■ Aim of the exercise
Each line of the material should be retyped without alteration.

Segment Start: Excerpted data

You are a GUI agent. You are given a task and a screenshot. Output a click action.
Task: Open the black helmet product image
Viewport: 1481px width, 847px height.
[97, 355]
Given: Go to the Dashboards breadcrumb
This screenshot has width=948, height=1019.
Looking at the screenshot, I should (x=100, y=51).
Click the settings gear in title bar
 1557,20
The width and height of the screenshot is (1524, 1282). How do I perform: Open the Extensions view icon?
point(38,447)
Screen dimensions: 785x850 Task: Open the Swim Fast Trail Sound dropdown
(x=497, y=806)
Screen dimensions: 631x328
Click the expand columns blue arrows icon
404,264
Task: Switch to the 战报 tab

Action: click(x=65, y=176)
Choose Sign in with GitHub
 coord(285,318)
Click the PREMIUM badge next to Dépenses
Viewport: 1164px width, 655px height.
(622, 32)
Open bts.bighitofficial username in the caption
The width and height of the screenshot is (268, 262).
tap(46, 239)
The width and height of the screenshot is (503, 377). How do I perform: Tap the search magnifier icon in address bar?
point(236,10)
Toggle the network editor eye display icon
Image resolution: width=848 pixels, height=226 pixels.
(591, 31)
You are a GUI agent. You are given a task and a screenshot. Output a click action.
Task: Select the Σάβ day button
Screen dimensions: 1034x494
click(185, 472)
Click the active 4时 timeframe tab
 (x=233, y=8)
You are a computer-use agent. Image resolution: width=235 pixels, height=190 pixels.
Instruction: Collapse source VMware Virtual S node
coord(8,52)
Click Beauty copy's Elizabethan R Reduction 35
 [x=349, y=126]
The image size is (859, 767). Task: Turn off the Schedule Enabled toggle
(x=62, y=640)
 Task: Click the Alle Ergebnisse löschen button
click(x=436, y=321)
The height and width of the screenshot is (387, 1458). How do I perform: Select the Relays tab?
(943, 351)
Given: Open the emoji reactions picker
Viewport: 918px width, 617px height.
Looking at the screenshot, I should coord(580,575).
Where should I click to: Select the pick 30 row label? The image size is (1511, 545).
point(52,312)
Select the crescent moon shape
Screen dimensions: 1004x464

Segment End: Excerpted data

■ Answer to the problem
You are a GUI agent. You are given a task and a screenshot. Output a click action.
Task: Open the black helmet product image
Viewport: 1481px width, 847px height.
[97, 355]
Given: Go to the Dashboards breadcrumb
This screenshot has width=948, height=1019.
Looking at the screenshot, I should (x=100, y=51).
Click the settings gear in title bar
 1557,20
The width and height of the screenshot is (1524, 1282). How do I perform: Open the Extensions view icon?
point(38,447)
Screen dimensions: 785x850 Task: Open the Swim Fast Trail Sound dropdown
(x=497, y=806)
Screen dimensions: 631x328
Click the expand columns blue arrows icon
404,264
Task: Switch to the 战报 tab

Action: click(x=65, y=176)
Choose Sign in with GitHub
 coord(285,318)
Click the PREMIUM badge next to Dépenses
Viewport: 1164px width, 655px height.
(622, 32)
Open bts.bighitofficial username in the caption
The width and height of the screenshot is (268, 262).
tap(46, 239)
The width and height of the screenshot is (503, 377). How do I perform: Tap the search magnifier icon in address bar?
point(236,10)
Toggle the network editor eye display icon
Image resolution: width=848 pixels, height=226 pixels.
(591, 31)
You are a GUI agent. You are given a task and a screenshot. Output a click action.
Task: Select the Σάβ day button
Screen dimensions: 1034x494
click(185, 472)
Click the active 4时 timeframe tab
 (x=233, y=8)
You are a computer-use agent. Image resolution: width=235 pixels, height=190 pixels.
Instruction: Collapse source VMware Virtual S node
coord(8,52)
Click Beauty copy's Elizabethan R Reduction 35
 [x=349, y=126]
The image size is (859, 767). Task: Turn off the Schedule Enabled toggle
(x=62, y=640)
 Task: Click the Alle Ergebnisse löschen button
click(x=436, y=321)
The height and width of the screenshot is (387, 1458). How do I perform: Select the Relays tab?
(943, 351)
Given: Open the emoji reactions picker
Viewport: 918px width, 617px height.
Looking at the screenshot, I should coord(580,575).
Where should I click to: Select the pick 30 row label? The image size is (1511, 545).
point(52,312)
Select the crescent moon shape
Screen dimensions: 1004x464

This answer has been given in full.